A New Advocacy Group is Pushing for a High-Speed Rail Line Linking Portland to Vancouver, Seattle and Spokane

Cascadia Rail envisions a 90-minute transit from Portland to Seattle.

High-speed rail in Germany (Roderick Eime)

A new advocacy group launched today to push for the creation of a high-speed railway connecting Seattle, Tacoma, Portland, Spokane and Vancouver, B.C.

The Pacific Northwest could use relief from interstate gridlock: Traffic on I-5 is brutal at almost any hour.
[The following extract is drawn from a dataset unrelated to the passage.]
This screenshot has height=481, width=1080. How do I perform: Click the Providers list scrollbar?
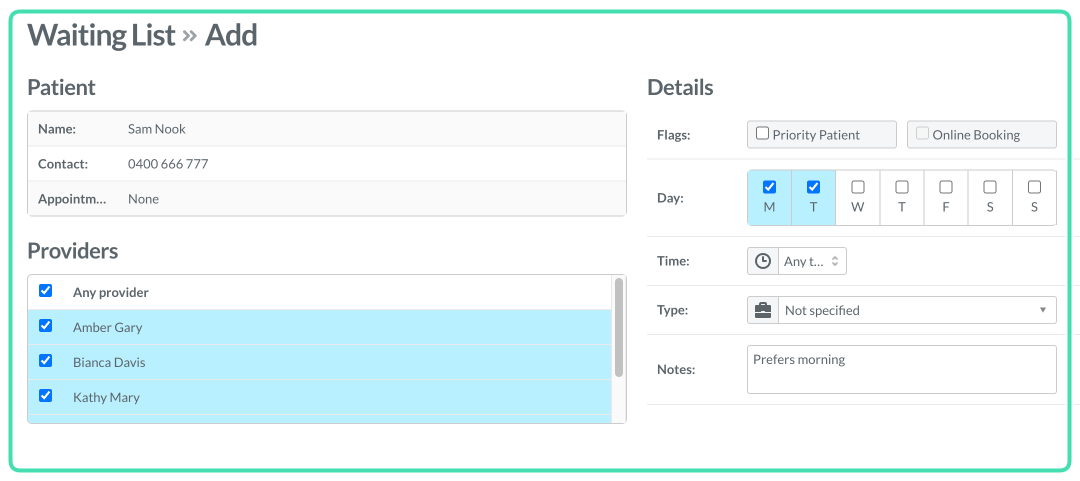click(619, 327)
The 170-mile trek between Portland and Seattle can take upwards of five hours, on a good day.

Cascadia Rail hopes to change that.

"Because our entire region is popular and globally competitive," Cascadia Rail wrote in a Seattle Transit Blog post, "more is needed to support the growing population across the Cascadia region." That population increase could be close to 10 million over the next 20 years, the group says.

Its solution to burgeoning road congestion: high-speed rail, which would cut commute times between Vancouver and Seattle and Seattle and Portland to under 90 minutes.

Cascadia Rail website

Some of the benefits of a new high-speed rail system, Cascadia Rail says, are improved quality of life for commuters and boosts to the region's economy and tourism.

"Short commutes are more than a luxury," the group wrote, "they're critical for reduction in income inequality."

It adds that reduced transit times could be a solution to urban growth dilemmas, by making travel between commercial and residential areas more feasible.

What it doesn't list: a price tag.

The cost of a 119-mile high-speed rail line in California increased by $2.8 billion—yes, billion with a "b"—last month, bringing the total figure to $10.6 billion. California state officials are not offering reassurances that the project will ever be completed.

In the Northwest, advocates are still building a coalition.

According to its website, the coalition is made up of advocates from every city in the proposed rail's path. The group hopes to gain lawmaker approval to conduct further studies on the high-speed rail concept.

"Cascadia is an amazing place," the group writes. "We should experience more of it while spoiling it less with long car trips and choked roads."